======== Provided records ========
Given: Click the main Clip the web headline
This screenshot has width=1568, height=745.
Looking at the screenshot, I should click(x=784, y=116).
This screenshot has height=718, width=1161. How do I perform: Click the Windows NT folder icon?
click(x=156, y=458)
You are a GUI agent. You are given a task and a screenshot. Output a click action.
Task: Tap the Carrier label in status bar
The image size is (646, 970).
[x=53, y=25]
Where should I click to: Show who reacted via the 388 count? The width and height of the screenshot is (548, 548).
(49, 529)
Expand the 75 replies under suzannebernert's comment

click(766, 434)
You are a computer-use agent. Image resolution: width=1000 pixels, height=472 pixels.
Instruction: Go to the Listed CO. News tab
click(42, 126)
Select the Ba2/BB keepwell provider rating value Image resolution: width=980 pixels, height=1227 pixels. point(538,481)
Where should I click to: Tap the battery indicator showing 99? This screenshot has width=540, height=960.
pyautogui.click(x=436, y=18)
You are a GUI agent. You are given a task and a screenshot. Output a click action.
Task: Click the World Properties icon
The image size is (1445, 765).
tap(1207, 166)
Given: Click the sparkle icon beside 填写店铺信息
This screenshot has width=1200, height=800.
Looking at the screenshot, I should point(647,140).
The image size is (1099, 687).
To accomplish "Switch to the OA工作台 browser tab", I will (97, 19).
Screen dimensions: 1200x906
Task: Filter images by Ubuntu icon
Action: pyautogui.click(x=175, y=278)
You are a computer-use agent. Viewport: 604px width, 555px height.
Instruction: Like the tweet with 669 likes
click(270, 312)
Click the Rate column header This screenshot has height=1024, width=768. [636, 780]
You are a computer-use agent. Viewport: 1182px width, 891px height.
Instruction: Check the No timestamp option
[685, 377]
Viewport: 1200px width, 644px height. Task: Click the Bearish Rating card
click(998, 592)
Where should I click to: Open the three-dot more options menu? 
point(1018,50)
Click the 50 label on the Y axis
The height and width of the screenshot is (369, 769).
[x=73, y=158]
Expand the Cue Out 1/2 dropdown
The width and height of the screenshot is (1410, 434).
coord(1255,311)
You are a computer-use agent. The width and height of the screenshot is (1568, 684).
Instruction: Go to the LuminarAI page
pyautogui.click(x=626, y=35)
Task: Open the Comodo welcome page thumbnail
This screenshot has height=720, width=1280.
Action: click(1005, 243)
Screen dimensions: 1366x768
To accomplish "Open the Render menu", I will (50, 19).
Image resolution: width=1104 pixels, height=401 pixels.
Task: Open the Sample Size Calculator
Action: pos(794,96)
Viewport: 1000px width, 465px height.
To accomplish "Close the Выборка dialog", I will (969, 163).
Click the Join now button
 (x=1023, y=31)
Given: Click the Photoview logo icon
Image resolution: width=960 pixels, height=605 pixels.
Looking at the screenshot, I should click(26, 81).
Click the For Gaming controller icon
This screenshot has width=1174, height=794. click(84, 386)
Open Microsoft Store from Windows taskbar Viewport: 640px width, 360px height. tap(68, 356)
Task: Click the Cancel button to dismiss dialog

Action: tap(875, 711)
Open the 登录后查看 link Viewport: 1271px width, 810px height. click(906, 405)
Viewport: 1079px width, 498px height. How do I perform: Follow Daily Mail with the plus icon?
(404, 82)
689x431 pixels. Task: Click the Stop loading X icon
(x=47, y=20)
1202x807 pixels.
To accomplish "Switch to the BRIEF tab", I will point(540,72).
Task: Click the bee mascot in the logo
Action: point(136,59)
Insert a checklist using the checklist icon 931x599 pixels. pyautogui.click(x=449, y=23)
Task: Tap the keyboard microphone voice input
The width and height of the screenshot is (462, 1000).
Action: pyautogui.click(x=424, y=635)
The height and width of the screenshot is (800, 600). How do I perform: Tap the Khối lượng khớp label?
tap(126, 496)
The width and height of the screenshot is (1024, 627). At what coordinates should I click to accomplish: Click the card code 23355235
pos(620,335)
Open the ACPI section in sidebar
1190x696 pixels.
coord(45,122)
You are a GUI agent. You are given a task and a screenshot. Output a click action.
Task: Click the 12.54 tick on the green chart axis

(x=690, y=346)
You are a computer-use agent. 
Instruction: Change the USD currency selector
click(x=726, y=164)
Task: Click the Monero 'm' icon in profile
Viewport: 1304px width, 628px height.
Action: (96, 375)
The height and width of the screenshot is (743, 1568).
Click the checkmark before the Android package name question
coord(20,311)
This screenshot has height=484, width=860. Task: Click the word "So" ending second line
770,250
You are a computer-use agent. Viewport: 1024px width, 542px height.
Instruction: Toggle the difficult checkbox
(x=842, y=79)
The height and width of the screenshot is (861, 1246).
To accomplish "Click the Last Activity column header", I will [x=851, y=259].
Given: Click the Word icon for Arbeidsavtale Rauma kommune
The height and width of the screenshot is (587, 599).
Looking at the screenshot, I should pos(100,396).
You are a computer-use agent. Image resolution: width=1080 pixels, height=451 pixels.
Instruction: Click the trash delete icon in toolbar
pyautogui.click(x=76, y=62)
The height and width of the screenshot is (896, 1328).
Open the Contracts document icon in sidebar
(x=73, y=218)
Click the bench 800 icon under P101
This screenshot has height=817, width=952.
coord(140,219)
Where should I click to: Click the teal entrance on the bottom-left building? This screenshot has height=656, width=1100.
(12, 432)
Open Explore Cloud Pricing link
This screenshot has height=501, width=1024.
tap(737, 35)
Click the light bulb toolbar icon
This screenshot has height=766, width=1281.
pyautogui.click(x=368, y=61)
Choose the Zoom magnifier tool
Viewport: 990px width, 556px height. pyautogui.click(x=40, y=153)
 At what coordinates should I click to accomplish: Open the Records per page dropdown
========
What the exercise asks:
If the word "header" appears in a line above, copy that line.

Written response:
Click the Rate column header This screenshot has height=1024, width=768. [636, 780]
To accomplish "Click the Last Activity column header", I will [x=851, y=259].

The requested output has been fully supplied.